Répondant à l’appel lancé par le Premier ministre lors du Conseil des ministres du 11 juin 2025, la Primature a engagé, en partenariat avec l’Autorité de régulation de la Commande Publique (ARCOP), une série de formations à destination de ses agents. Il s’agit de les doter de compétences nécessaires dans les procédures de passation de la commande publique, dans un contexte marqué par des exigences croissantes de performance, de transparence et de rigueur dans la gestion des ressources publiques, le gouvernement sénégalais pose un acte fort. L’objectif principal consiste à transformer en profondeur les pratiques administratives liées à la passation des marchés publics. Car derrière les procédures, il y a des projets. Et derrière les projets, il y a des attentes citoyennes.
La commande publique, qui représente une part importante des dépenses publiques, est un levier stratégique pour la mise en œuvre des politiques de développement. Or, sa complexité technique et sa sensibilité juridique en font un domaine où la moindre erreur peut engendrer retards, blocages ou perte de crédibilité pour l’État.
C’est cette réalité que le Premier ministre a voulu adresser en insistant sur la nécessité de former les acteurs publics à toutes les étapes du processus de passation des marchés, et d’évaluer les connaissances acquises. Un signal fort pour un État qui veut se doter d’une administration moderne, capable d’anticiper les besoins, de sécuriser les procédures et d’agir avec diligence.
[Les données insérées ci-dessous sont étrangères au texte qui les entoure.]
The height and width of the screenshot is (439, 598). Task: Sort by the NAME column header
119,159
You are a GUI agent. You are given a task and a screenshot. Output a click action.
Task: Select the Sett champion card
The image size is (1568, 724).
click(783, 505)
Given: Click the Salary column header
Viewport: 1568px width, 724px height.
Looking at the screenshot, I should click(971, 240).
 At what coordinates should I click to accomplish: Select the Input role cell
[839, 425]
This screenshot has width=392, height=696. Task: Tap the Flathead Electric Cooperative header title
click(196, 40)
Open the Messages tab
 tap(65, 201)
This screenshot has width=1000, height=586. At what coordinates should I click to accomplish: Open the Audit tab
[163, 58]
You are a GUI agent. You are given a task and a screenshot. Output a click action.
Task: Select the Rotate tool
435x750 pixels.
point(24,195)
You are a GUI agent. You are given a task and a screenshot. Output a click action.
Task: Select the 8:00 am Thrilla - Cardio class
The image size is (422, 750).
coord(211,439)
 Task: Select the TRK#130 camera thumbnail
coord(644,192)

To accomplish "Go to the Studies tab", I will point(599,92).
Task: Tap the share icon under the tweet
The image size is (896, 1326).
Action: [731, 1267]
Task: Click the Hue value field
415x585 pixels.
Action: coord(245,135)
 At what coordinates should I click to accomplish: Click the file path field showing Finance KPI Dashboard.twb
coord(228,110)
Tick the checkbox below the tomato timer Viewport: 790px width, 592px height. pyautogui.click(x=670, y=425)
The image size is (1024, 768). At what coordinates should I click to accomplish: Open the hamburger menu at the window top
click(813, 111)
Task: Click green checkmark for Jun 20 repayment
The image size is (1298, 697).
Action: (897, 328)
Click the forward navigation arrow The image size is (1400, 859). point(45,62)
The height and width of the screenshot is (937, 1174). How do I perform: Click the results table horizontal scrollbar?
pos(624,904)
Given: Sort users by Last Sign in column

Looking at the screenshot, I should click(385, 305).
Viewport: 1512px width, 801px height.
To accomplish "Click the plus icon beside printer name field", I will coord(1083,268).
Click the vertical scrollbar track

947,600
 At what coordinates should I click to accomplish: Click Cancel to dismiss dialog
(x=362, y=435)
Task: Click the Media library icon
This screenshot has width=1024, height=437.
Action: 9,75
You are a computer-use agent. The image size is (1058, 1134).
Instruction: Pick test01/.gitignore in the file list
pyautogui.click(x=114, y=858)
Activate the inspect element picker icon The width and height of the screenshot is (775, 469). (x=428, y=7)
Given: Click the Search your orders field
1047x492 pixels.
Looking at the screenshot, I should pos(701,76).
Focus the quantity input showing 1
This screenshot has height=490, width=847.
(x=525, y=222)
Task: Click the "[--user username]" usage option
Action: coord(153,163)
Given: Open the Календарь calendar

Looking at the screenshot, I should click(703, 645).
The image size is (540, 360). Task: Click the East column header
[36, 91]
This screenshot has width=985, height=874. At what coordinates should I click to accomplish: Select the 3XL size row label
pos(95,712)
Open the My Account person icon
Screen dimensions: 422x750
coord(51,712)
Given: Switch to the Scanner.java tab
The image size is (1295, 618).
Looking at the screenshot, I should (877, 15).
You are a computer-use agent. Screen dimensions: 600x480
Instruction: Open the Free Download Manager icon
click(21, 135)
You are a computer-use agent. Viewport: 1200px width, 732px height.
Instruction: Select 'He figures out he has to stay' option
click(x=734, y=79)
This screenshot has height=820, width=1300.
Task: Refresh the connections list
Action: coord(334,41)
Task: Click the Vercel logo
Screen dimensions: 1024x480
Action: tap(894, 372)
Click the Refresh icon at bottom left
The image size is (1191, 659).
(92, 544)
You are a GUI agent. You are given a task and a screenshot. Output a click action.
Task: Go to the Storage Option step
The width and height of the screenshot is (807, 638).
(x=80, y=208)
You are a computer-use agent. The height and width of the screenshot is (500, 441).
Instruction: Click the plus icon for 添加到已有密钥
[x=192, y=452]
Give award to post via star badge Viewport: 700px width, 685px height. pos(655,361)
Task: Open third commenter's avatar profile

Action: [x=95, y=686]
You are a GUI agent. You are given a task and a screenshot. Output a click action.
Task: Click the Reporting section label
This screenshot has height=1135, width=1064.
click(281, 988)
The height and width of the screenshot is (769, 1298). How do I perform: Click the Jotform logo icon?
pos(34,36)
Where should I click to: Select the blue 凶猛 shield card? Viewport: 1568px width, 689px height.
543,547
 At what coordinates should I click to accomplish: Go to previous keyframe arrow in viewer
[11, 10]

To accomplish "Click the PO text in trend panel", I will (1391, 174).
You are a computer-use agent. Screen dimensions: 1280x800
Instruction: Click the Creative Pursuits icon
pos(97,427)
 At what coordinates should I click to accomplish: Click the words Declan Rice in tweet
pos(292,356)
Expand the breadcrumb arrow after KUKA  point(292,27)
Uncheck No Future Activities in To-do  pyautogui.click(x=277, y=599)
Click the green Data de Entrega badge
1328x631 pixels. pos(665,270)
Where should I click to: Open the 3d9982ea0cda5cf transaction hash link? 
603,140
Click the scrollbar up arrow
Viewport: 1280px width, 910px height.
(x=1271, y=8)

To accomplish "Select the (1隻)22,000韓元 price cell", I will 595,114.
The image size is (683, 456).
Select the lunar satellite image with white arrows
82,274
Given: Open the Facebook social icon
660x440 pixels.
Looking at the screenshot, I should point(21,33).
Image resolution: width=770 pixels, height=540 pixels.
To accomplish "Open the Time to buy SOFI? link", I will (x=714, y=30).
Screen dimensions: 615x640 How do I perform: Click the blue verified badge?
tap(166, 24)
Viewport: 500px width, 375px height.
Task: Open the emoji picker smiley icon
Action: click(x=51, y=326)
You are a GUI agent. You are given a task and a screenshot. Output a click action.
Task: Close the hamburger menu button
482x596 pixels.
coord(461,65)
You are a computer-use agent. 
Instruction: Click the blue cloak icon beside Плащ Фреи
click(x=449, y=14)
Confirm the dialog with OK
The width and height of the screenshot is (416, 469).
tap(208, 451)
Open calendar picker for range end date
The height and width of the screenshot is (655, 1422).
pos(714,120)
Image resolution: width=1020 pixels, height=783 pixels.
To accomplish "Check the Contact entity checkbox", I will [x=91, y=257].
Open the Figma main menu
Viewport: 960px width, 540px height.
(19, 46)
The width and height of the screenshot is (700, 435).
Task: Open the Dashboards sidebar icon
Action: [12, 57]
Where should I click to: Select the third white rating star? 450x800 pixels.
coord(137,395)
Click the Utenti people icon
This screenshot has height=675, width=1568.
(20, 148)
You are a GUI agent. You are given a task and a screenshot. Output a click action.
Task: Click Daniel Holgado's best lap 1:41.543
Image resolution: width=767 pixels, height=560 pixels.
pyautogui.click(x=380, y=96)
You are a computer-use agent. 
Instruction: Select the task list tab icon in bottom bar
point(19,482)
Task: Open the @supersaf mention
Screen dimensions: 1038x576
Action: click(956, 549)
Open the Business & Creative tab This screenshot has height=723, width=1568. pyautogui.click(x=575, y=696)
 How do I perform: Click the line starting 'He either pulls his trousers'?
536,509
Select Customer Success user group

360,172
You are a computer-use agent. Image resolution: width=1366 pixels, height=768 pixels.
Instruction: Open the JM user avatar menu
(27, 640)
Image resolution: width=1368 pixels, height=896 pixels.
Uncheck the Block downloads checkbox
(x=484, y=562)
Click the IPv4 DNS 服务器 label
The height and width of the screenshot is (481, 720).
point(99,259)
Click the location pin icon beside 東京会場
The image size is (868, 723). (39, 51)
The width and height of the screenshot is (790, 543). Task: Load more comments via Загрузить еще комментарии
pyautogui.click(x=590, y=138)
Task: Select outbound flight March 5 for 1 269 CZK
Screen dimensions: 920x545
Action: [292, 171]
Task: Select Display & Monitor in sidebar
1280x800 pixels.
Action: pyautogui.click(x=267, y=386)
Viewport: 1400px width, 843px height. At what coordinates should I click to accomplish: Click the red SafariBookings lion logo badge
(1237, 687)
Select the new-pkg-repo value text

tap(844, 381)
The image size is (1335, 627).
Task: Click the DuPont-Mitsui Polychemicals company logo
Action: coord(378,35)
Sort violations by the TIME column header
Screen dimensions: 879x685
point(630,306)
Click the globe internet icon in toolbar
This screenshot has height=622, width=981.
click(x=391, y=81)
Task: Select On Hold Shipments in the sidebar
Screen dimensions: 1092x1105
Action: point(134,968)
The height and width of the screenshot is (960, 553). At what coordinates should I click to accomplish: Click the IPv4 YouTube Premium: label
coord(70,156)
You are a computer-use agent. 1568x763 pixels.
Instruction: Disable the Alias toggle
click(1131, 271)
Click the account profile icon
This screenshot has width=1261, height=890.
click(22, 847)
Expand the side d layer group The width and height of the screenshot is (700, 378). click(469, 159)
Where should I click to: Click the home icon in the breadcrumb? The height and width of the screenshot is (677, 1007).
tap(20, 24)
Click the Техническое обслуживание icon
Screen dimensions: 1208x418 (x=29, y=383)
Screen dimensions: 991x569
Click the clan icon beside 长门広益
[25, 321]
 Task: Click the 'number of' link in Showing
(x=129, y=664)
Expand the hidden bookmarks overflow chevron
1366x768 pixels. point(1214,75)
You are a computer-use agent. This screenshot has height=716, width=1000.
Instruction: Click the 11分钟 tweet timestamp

L’ARCOP, à travers son institut de formation, joue un rôle central dans cette dynamique. Elle assure la montée en compétences des agents impliqués dans l’élaboration, le suivi et l’exécution des marchés publics. Pour cette session ouverte au sein de la Primature, un programme intensif a été conçu afin de doter les participants des outils nécessaires à une gestion efficace, conforme et proactive.
« La commande publique est encadrée par des règles complexes. Lorsqu’elles sont mal comprises ou mal appliquées, ce sont les projets publics qui en pâtissent, et au final, les citoyens. La formation est donc un levier de transformation de l’action publique », a rappelé le Directeur général de l’ARCOP, le Dr Moustapha DJITTE.
Au-delà du simple renforcement des capacités, cette initiative répond à un impératif plus large, celui de la redevabilité. À l’heure où les citoyens exigent plus de transparence et de résultats concrets, l’Administration doit être en mesure de rendre compte de ses choix, de la qualité de ses dépenses et de sa réactivité. La formation des agents de la Primature s’inscrit ainsi dans une démarche de professionnalisation de la commande publique, de sécurisation des procédures, et d’optimisation des délais d’exécution des projets de l’État.
L’engagement du gouvernement à travers cette initiative traduit une volonté de faire de la commande publique un levier de transformation de l’État, au service du développement, de la justice sociale et de la confiance citoyenne.